Originally posted by Class A But higher prices (at reduced sales numbers) only translate to steady revenues for the manufacturer, if the new higher margins flow to the manufacturer, rather than the retailer.
Are you implying that Pentax will raise the prices at which they sell to retailers? If they don't they will just make box shifters richer but don't gain anything from the higher retail prices except a lot of anger from their user base.
BTW, I hope unilateral pricing works both ways, i.e., will also imply stopping some distributors / retailers ripping their customers off. If I wanted to buy a K-5 with an official Pentax warranty in New Zealand, I'd pay the equivalent of USD 1,681. That's a joke, but already better than the USD 1990, I would have paid not so long ago.
If Pentax succeeds in killing parallel importers and raises prices without also making sure that the shameless overpricing is also addressed, it will be used equipment for me only from now on. I recently bought a FA 77 Ltd new and love it, but I won't be paying silly prices that do not even support Pentax directly but just make box shifters and shameless distributors richer and richer.
No, you won't pay silly prices, which is why silly prices will not last.
I cannot speak to NZ because remote markets with small volumes are always a problem. Trying buying breakfast cereal in Canada's far North!
Pentax may raise prices to retailers, but only in line with currency or production costs, which this unilateral may also be a catch-all for.

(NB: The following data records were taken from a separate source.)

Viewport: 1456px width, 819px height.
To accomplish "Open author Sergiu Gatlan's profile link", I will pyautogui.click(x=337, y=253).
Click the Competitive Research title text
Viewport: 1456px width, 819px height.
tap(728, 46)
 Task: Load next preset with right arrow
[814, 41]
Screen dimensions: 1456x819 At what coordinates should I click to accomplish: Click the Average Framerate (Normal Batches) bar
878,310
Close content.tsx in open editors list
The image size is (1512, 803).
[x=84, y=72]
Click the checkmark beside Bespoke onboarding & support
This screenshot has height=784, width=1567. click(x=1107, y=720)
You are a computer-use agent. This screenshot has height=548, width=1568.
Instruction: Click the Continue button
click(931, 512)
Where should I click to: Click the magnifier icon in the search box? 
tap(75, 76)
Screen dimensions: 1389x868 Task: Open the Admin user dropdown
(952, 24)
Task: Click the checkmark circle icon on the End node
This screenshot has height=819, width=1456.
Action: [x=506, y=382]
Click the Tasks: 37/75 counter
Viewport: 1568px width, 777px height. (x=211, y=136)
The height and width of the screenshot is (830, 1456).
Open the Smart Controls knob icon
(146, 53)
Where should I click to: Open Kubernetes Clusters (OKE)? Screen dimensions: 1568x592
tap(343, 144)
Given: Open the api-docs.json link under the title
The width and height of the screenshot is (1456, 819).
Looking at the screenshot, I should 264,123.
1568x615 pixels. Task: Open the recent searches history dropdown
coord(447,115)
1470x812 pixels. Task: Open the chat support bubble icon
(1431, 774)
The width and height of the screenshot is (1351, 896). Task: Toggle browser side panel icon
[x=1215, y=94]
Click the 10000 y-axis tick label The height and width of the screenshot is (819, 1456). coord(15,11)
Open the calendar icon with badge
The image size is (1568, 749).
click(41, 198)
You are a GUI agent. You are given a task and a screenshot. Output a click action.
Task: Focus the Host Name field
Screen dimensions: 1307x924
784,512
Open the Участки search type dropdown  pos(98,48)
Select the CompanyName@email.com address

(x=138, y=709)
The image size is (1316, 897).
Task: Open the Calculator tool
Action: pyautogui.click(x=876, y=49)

The biggest reason to do this is likely to stop bulk orders and inventory building up in the channel leading to low-margin sales. not so much a problem with camera bodies as there is 1-2 year turnover of new product as total replacement, but with lenses channel build-up is obviously difficult for Pentax to accurately gauge demand.
The challenges with unilateral pricing is how to respond to regional variance within a global marketplace of price-checking (thanks Amazon); with controlling prices through supply and inventory; and with accurately getting the price right all over from a single office in Japan (or via Ned in the US)!
If Pentax wants to sell its products, it will have to price them right for consumers. Personally, I don't think Pentax has enough market leverage to make much of a difference to many retailers. Canon's been trying to strongarm some retail and pricing suppliers, but I think that will backfire.
Fuji has an interesting system. They flood the market with models at multiple price points. They have more models than almost any other manufacturer save Canon. They have an aggressive new model system. And for regional variation, they alter the warranty. Low prices in the US get you a 1 year warranty. Higher elsewhere gets you a 2-3 year warranty. On the high-end models they limit supply. Fuji is just happy to get their brand on the shelf nearly everywhere at all price points. And as P&S sales decline, they have some high-end revenue in the wings.